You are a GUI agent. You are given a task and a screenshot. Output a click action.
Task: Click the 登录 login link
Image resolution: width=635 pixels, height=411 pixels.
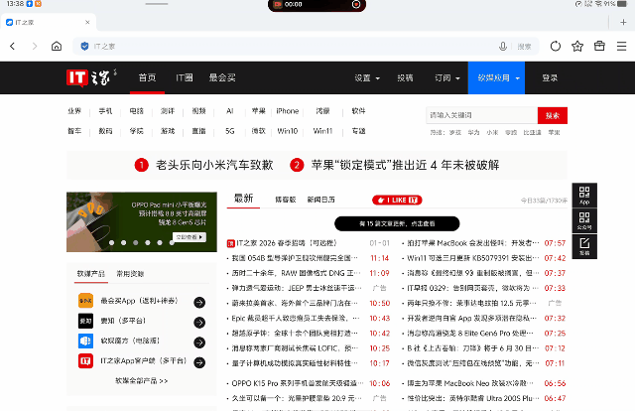[x=550, y=77]
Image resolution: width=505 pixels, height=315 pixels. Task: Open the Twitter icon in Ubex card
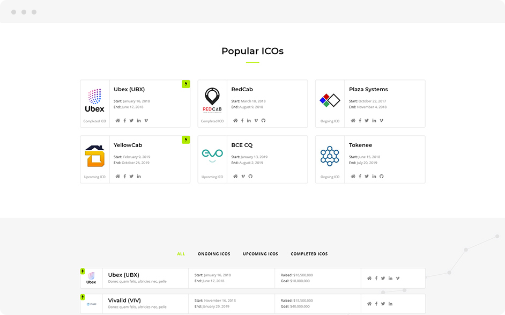point(131,121)
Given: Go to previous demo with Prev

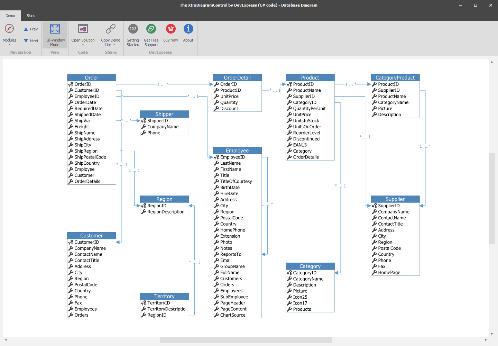Looking at the screenshot, I should coord(31,29).
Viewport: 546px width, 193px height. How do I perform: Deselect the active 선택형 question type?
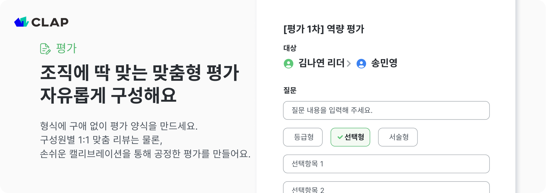[350, 137]
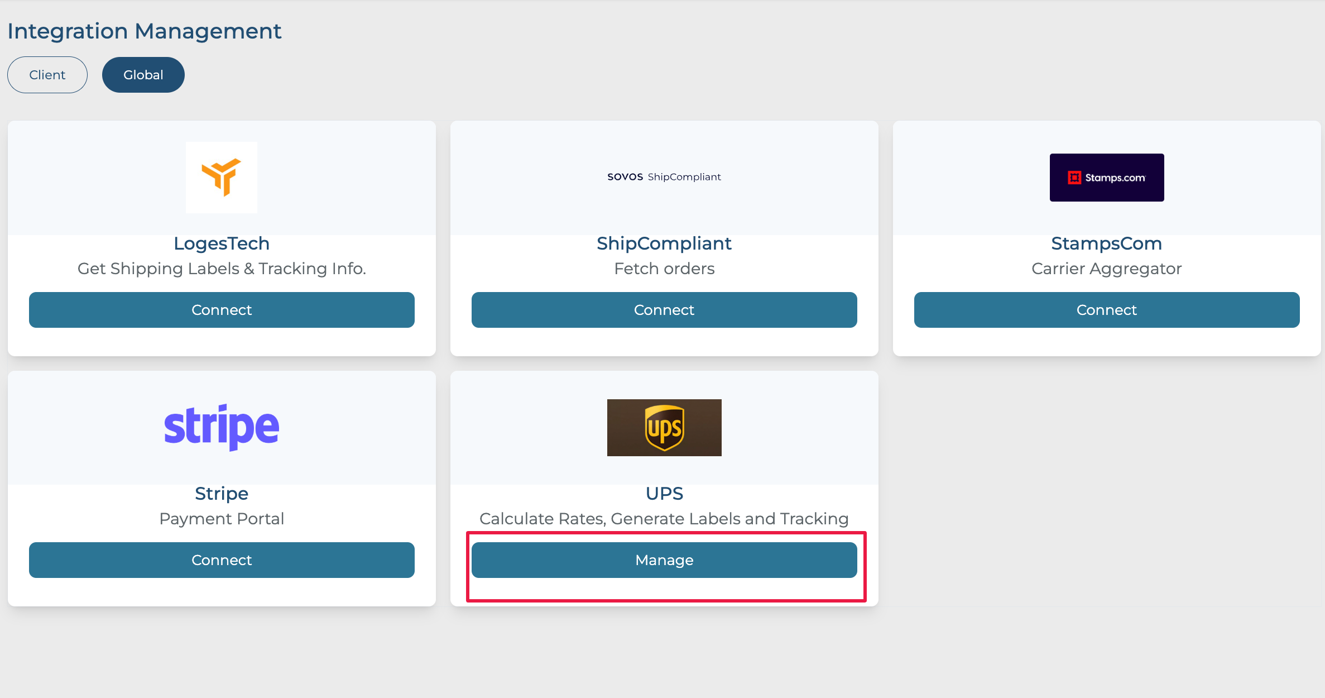The height and width of the screenshot is (698, 1325).
Task: Click the StampsCom card title
Action: (1106, 243)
______
Reproduce all of the records above word for word, leaving out the pictures.

You are a GUI agent. You are given a task and a screenshot. Output a click action.
Task: Click the 登录 login link
Image resolution: width=635 pixels, height=411 pixels.
[x=550, y=77]
Image resolution: width=505 pixels, height=315 pixels. Task: Open the Twitter icon in Ubex card
point(131,121)
Given: Go to previous demo with Prev

Looking at the screenshot, I should coord(31,29).
Viewport: 546px width, 193px height. How do I perform: Deselect the active 선택형 question type?
[350, 137]
The height and width of the screenshot is (698, 1325).
Task: Click the StampsCom card title
Action: (1106, 243)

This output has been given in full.